2) Is AVM dangerous enough to kill some one? According to the National Institute of Neurological Disorders about 1% of the population who are diagnosed with AVM can die from a haemorrage/stroke.
Whether I fall into that 1% is to be seen?
3) Can the network be succesfully removed?
I have heard AVM is treatable using techniques such as MRI/MRA, Cathetar Angiography and Open Surgery? The dangers here are that some times the FAA/CAA may be reluctant to grant a medical if some one has undergone surgery, due to uncertainty regarding whether the problem will re-occur.
4) Is there any danger of AVM re-occuring?
5) Has anyone had any experience of the stance of the FAA/JAA regarding AVM?
Thanks
Scoobster

Mac the Knife
24th Jan 2006, 20:37
Can't answer the aviation stuff re the FAA 'cos I don't know the rules, but it isn't really an illness. Someone smarter than me will answer that.

The "bruit" (French for noise) is caused by turbulent blood-flow in the AVM.

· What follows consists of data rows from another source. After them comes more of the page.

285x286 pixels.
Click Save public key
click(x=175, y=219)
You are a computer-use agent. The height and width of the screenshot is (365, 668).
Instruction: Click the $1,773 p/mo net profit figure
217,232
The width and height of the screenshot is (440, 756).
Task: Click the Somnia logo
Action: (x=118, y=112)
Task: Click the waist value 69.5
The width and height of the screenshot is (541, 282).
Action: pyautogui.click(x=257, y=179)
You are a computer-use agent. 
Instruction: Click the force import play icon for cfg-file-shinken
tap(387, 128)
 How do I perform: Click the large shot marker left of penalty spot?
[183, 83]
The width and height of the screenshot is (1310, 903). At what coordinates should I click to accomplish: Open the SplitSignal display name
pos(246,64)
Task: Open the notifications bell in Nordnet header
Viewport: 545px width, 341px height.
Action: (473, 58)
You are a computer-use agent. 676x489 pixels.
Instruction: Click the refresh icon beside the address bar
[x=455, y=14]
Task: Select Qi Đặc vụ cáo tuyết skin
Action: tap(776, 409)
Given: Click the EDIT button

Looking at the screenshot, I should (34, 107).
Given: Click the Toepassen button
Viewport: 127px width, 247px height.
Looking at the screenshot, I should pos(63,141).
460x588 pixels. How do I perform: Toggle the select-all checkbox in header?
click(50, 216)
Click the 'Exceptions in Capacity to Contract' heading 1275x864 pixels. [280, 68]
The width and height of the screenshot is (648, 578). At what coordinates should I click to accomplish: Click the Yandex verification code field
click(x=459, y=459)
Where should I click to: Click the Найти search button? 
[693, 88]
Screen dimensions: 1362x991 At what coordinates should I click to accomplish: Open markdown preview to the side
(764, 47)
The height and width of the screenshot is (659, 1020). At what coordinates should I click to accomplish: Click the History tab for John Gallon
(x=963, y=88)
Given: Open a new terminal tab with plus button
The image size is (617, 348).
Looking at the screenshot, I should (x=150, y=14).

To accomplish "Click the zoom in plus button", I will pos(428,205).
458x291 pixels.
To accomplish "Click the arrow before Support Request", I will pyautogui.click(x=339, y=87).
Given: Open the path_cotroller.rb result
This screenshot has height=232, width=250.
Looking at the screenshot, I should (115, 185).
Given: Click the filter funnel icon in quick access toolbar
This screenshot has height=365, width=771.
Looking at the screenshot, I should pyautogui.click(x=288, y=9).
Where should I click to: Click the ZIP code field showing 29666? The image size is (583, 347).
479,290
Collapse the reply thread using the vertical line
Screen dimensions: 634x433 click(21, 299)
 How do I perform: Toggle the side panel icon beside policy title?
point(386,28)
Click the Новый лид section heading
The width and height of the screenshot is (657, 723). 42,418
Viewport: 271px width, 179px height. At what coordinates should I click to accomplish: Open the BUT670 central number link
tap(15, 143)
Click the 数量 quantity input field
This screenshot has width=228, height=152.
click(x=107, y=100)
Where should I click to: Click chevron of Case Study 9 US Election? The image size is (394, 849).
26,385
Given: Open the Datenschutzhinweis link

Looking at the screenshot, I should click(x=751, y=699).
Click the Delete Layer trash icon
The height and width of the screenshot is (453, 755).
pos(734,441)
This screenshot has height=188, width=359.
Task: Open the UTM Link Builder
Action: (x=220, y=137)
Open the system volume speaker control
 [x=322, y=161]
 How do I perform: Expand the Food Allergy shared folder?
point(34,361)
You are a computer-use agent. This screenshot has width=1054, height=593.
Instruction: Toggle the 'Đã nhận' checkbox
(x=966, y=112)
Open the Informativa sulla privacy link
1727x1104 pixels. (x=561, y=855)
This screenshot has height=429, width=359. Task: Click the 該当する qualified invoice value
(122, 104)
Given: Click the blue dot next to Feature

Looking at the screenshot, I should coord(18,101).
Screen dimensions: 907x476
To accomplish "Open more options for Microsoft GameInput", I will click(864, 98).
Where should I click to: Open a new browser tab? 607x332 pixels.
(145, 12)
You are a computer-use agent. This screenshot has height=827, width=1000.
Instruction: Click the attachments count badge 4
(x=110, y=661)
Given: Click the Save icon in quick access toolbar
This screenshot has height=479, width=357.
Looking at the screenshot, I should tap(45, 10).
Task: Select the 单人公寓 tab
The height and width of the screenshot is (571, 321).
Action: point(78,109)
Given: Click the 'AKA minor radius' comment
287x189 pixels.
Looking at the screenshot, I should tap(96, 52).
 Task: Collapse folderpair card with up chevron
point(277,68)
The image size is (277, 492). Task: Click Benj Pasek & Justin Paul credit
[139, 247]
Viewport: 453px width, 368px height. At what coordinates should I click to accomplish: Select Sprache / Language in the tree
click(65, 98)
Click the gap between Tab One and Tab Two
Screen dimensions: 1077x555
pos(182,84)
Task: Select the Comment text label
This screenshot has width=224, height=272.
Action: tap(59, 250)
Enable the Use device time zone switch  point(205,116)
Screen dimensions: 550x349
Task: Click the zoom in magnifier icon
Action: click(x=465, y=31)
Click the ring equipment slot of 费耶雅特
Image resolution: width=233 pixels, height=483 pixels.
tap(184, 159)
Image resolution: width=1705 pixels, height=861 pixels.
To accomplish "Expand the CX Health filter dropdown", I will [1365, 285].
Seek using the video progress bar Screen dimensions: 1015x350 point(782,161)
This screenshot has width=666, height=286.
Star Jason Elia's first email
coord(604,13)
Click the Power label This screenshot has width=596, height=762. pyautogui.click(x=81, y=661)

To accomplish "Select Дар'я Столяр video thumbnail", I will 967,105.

It could be congenital. It could be an arteriovenous fistula associated with your maxillary surgery. Anyway, it's usually eminently treatable. Usually by threading a fine tube up to the AVM from the groin and either filling it with superglue, or fragments of PVA sponge or tiny metal coils, so causing it to clot up and close.

"Is there any danger of AVM re-occuring?"

It could. Congenital AVMs are a bit harder to treat than acquired/traumatic AVMs. Sometimes you need a second shot at it.

"According to the National Institute of Neurological Disorders about 1% of the population who are diagnosed with AVM can die from a haemorrage/stroke."

I think they're talking about AVM's in the brain. AFAIK your type of AVM doesn't present a significant danger. But some AVMs can enlarge and press on things they should'nt.

See a vascular surgeon who works in the head and neck area rather than a neurologist.

Good luck!

Scoobster
24th Jan 2006, 20:53
Hi Mac,

Thanks for the reply. Would you mind if I PM'd you to discuss this further? Also do you think there is anything I should be specifically discussing with the neurologist or vascular surgeon when I see him??

You mentioned it might be a traumatic AVM, well its interesting that you say that because in 1998 I was knocked down by a car, when I was crossing the road, I suffered a head injury and was knocked unconscious only after I tried to get up and walk away.

I have a clear recollection of events leading up to the accident and any retrograde amnesia is either absent or may be a matter of seconds. Whilst antrograde amnesia is difficult to quantify, if it is present it may be a matter of minutes.

All of this raises the fact that the collapse may have been synocopal. After the accident I was found to have a visual field defect in the lower nasal region of the right eye due to traumatic optic neuropathy.

I know its a bit of a generic question, but it could also be possible that this AVM may be related to the injury?? What are your thoughts?

Thanks. Great to be receiving some informative and insightful responses :)

laphroaig
25th Jan 2006, 14:28
I have had the pleasure of having one of these little :mad: in my brain. Fortunately I was lucky in that the neurosurgeons were able to completely remove it. I am now playing the waiting game with regards to getting the class 1 back. The trouble is that so few of the population, let alone flight crew, will ever suffer from these during thier life, and that there is very little information for the AME's to base thier decision on. It's certainly a case by case scenario.
I am always on the look out for any further info, so if anyone out there can help, it would be greatly appreciated.

Mac the Knife
25th Jan 2006, 18:45
PM me by all means, but I'm a splastic splurgeon not a vascular surgeon (though I do do microvascular surgery), so don't expect much more info than I've already given you.

"...do you think there is anything I should be specifically discussing with the neurologist or vascular surgeon when I see him??"

No, I'd just let him/her get on with it.